1939 film by Roy Kellino

I Met a Murderer is a 1939 British thriller film directed by Roy Kellino and starring James Mason, Pamela Kellino, Sylvia Coleridge and William Devlin. It was written by Pamela Mason, James Mason and Kellino.

== Plot ==
A man murders his oppressive wife and flees from the police. He meets a young woman who suspects his identity as the murderer, but conceals this because she wants to use the story for a book.

== Cast ==
- James Mason as Mark Warrow
- Pamela Kellino as Jo Trent
- Sylvia Coleridge as Martha Warrow
- William Devlin as Jay
- Peter Coke as horseman
- Esma Cannon as blond camper
- Sheila Morgan as brunette camper
- James Harcourt as hay wagon driver
- Sheppy as the dog

== Production ==
The film was shot on the Isle of Wight in 1939.

==Critical reception==
The Monthly Film Bulletin wrote: "The photography is good and the idea is original. No studio sets are used and the action all takes place in the open countryside."
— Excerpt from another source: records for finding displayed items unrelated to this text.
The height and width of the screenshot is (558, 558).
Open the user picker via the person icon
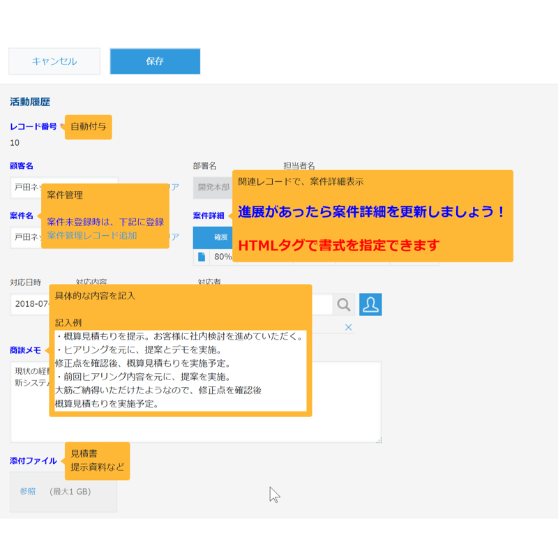click(x=370, y=305)
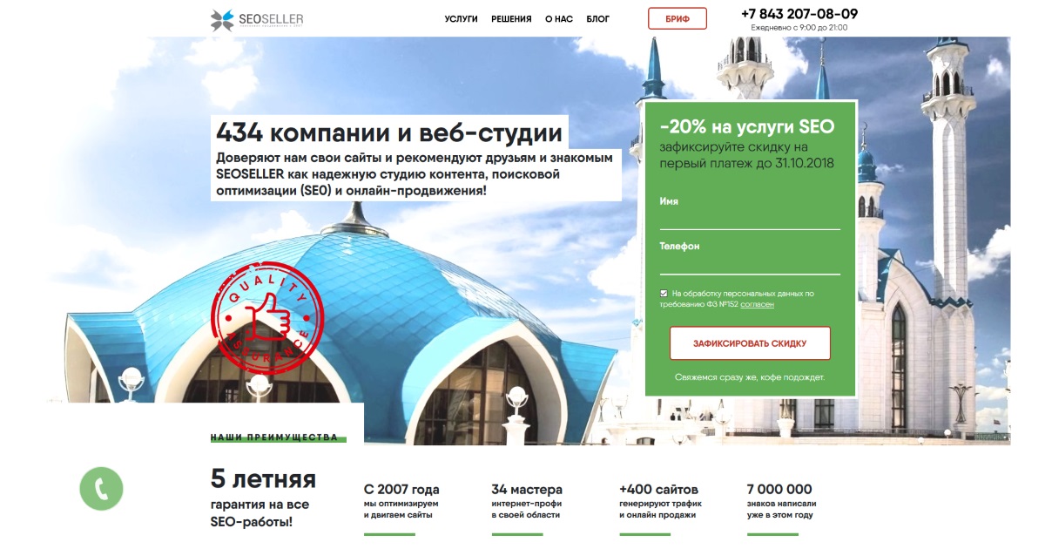Call the +7 843 207-08-09 number
Viewport: 1045px width, 549px height.
799,14
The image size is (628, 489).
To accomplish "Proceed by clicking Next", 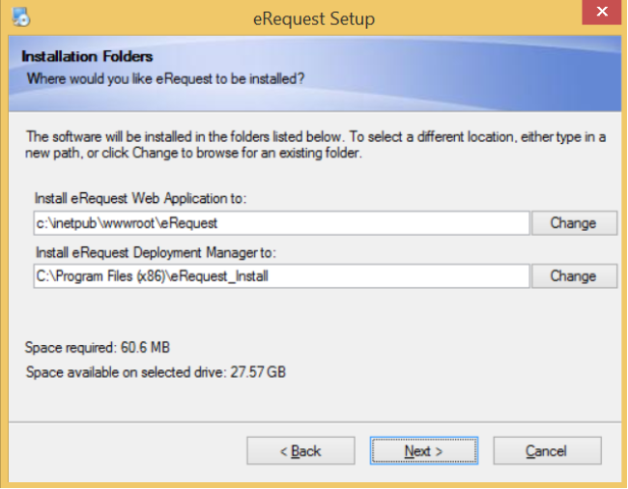I will point(423,450).
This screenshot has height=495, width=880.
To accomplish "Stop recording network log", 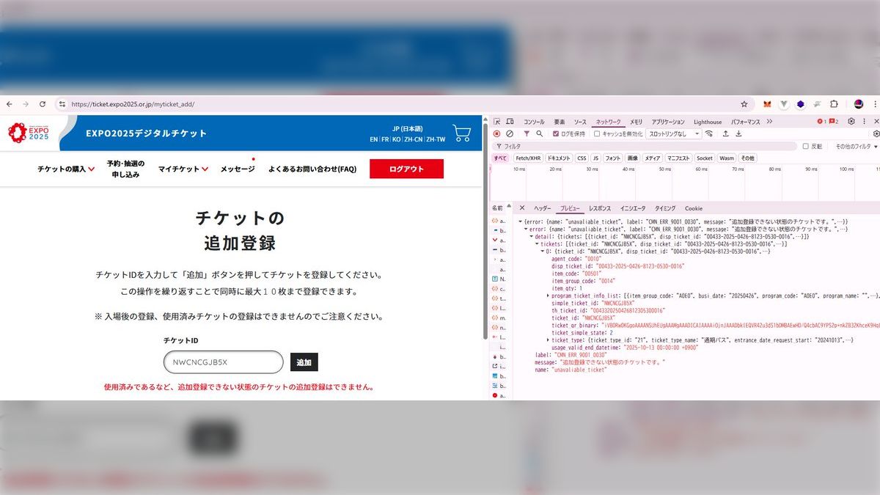I will (x=496, y=133).
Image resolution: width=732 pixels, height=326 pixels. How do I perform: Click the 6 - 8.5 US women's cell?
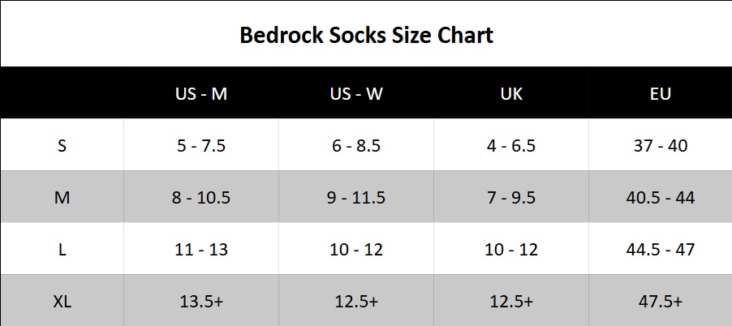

Kine Weekly wrote: "The sincere attempt to embrace within one plot the full gamut of human emotions is not entirely successful, but near enough for the effort to impress others than the unsophisticated. James Mason and Pamela Kellino handle the story, which, incidentally, is of their joint authorship, with genuine feeling, while director Roy Kellino follows up their earnest team-work with no little camera skill. Picturesque landscapes accentuate the tale's inherent tragedy. Out-of-the-rut booking for better-class halls."

TV Guide gave the film two out of four stars, noting, "Several novel twists in the tale of a fugitive on the run make this one fascinating."